17 de agosto de 2010

Preconceito

A algumas semanas atrás, lendo o jornal, achei um texto interessantíssimo e resolvi postar algumas partes dele no meu blog. Concordo em gênero, número e grau com Martha Medeiros. Eu sei que o assunto homossexualidade é um assunto delicado, mas sinceramente não tenho esse preconceito. Parece que as pessoas preferem ter um filho assassino a um homossexual! Quanto ao aspecto religioso da questão, também é delicado. Eu cresci numa religião que prega a reforma moral de cada um, e é claro, não diz que o homossexualismo é certo. É um carma, algo que a pessoa tem de passar, e depende dela vencer ou não. Por outro lado, não atiramos pedras, nem colocamos os homossexuais à margem, só porque não venceram suas tendências sexuais. E outra, como diria minha avó, pimenta nos olhos dos outros é refresco!


A FÉ DE UNS E DE OUTROS

Apoio que as pessoas se manifestem publicamente contra violência urbana, contra os altos impostos..., contra a injustiça, contra corrupção... No entanto, tenho dificuldade de entender a mobilização, geralmente furiosa, contra escolhas particulares que não afetam em nada a vida de ninguém, a não ser aos diretamente envolvidos, caso da legalização do casamento gay, que acaba de ser aprovado na Argentina.

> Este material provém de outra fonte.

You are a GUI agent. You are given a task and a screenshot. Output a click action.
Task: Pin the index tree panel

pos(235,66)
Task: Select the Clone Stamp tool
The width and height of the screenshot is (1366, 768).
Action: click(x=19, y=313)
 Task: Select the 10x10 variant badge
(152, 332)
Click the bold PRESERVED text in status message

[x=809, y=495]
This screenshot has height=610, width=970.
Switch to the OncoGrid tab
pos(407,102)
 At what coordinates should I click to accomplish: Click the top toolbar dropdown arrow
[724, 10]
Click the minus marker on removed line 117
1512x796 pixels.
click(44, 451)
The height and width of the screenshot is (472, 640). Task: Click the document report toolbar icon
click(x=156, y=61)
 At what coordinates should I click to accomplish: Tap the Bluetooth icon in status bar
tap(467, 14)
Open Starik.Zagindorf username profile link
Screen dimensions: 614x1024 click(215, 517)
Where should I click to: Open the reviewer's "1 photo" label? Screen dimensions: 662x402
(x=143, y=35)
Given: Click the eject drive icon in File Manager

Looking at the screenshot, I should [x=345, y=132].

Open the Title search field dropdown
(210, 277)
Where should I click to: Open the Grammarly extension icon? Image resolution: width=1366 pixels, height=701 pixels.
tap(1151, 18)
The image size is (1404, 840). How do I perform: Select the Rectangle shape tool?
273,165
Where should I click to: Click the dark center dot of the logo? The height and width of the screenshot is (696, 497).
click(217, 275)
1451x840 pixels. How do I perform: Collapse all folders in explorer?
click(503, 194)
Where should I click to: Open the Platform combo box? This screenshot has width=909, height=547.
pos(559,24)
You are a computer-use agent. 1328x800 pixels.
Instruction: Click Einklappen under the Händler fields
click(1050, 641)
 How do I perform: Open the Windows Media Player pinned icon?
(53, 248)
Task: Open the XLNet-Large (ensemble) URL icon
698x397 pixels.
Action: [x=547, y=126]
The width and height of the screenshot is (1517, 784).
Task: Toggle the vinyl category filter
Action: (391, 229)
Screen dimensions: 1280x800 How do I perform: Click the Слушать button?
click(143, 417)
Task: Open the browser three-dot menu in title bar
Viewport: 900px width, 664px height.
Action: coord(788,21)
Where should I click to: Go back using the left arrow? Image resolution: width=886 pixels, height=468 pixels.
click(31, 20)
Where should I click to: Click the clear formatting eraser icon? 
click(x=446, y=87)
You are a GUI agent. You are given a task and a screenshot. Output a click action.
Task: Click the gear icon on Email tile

Se dois homens ou duas mulheres desejam viver amparados por todos os direitos civis de que um casal hétero dispõe, em que isso atrapalha a minha vida ou a sua? Estarão eles matando, roubando, praticando algum crime? No caso de poderem adotar crianças, seria mais saudável elas serem criadas em orfanatos do que num lar afetivo?

E se por acaso um filho ou neto nosso tiver essa mesma inclinação, é preferível que ele cresça numa sociedade que não o estigmatize. Ou é lenda que queremos o melhor para nossos filhos?

... na minha santa inocência, ainda acredito que religião deveria servir apenas para promover o amor e a paz de espírito. Se for para promover a culpa e decretar que quem é diferente deve arder no fogo do inferno, então que conforto é esse que a religião promete?

... não há nada que faça com que a homossexualidade desapareça como um passe de mágica, ela é inerente a diversos seres humanos... Claro que ninguém precisa ser conivente com o que lhe choca, mas é mais produtivo batalhar pela erradicação do que torna nossa vida ruim, do que se sentir ameaçado por um preconceito, que é algo tão abstrato.

... acho que acredito mais em Deus do que muito cristão.

Martha Medeiros

Revista O Globo (parte integrante do Jornal O Globo) de 01 de agosto de 2010.